"""
https://github.com/facebookresearch/disentangling-correlated-factors/blob/main/dent/losses/factorvae.py
"""

import torch
import torch.nn as nn
import torch.nn.functional as F

from src.models.utils import weights_init
from .baseloss import BaseLoss
from .utils import _reconstruction_loss, _kl_normal_loss
from .utils import _permute_dims


class Loss(BaseLoss):
    """
    Compute the Factor-VAE loss as per Algorithm 2 of [1]

    Parameters
    ----------
    device : torch.device

    gamma : float, optional
        Weight of the TC loss term. `gamma` in the paper.

    optimizer_d : torch.optim

    kwargs:
        Additional arguments for `BaseLoss`, e.g. rec_dist`.

    References
    ----------
        [1] Kim, Hyunjik, and Andriy Mnih. "Disentangling by factorising."
        arXiv preprint arXiv:1802.05983 (2018).
    """
    def __init__(
            self, 
            device, 
            gamma, 
            discr_lr, 
            discr_betas, 
            discr_neg_slope, 
            discr_latent_dim, 
            discr_hidden_units,
            log_components, 
            **kwargs
        ):
        super().__init__(**kwargs)
        self.gamma = gamma
        self.device = device
        self.discriminator = FactorDiscriminator(
            discr_neg_slope, discr_latent_dim, discr_hidden_units
        ).to(self.device)
        self.optimizer_d = torch.optim.Adam(self.discriminator.parameters(),
                                            lr=discr_lr,
                                            betas=discr_betas)
        self.log_components = log_components
        self.mode = 'optimizes_internally'

    def __call__(self, data, model, optimizer, **kwargs):
        is_train = model.training
        self._pre_call(is_train)

        log_data = {}

        # factor-vae split data into two batches.
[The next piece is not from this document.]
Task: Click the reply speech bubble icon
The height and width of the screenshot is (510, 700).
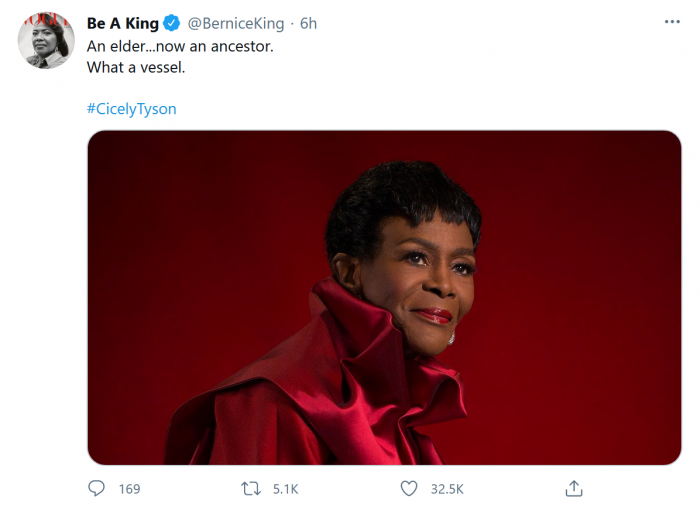Action: pos(96,489)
In the paper they sample 2 batches
        batch_size = data.size(dim=0)
        half_batch_size = batch_size // 2
        data = data.split(half_batch_size)
        data1 = data[0]
        data2 = data[1]

        # Factor VAE Loss
        model_out1 = model(data1)
        if isinstance(model_out1['stats_qzx'], torch.Tensor):
            model_out1['stats_qzx'] = model_out1['stats_qzx'].unbind(-1)

        rec_loss = _reconstruction_loss(data1,
                                        model_out1['reconstructions'],
                                        distribution=self.rec_dist)
        log_data['rec_loss'] = rec_loss.item()
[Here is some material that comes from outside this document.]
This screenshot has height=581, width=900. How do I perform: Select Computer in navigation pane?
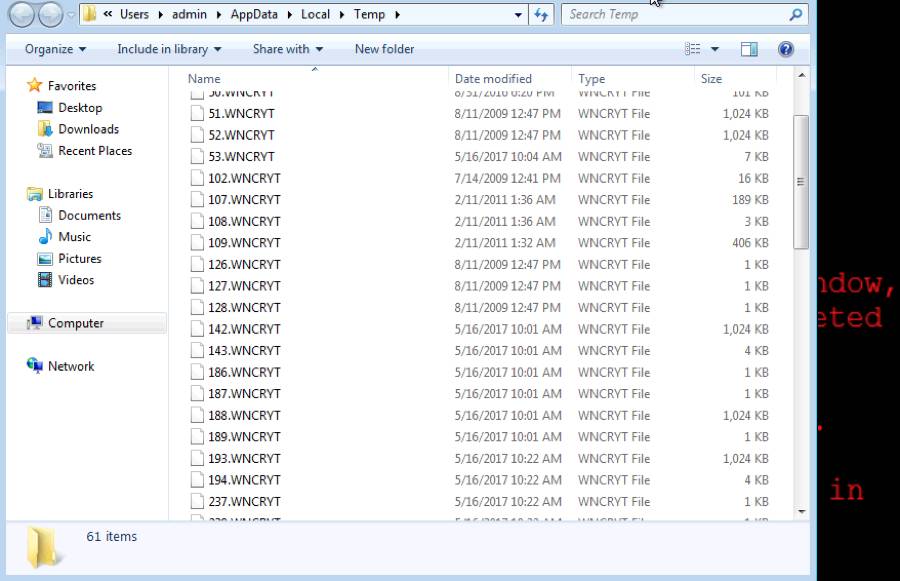point(75,323)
        kl_loss = _kl_normal_loss(*model_out1['stats_qzx'], return_components=True)
        if self.log_components:
            log_data.update(
                {f'kl_loss_{i}': value.item() for i, value in enumerate(kl_loss)})
        kl_loss = kl_loss.sum()
        log_data['kl_loss'] = kl_loss.item()

        d_z = self.discriminator(model_out1['samples_qzx'])
        # We want log(p_true/p_false). If not using logisitc regression but softmax
        # then p_true = exp(logit_true) / Z; p_false = exp(logit_false) / Z
        # so log(p_true/p_false) = logit_true - logit_false
        tc_loss = (d_z[:, 0] - d_z[:, 1]).mean()
        # with sigmoid (not good results) should be `tc_loss = (2 * d_z.flatten()).mean()`

        vae_loss = rec_loss + kl_loss + self.gamma * tc_loss

        log_data['loss'] = vae_loss.item()
        log_data['tc_loss'] = tc_loss.item()

        if not is_train:
            # don't backprop if evaluating
            return {'loss': vae_loss, 'to_log': log_data}

        # Compute VAE gradients
        optimizer.zero_grad()
        vae_loss.backward(retain_graph=True)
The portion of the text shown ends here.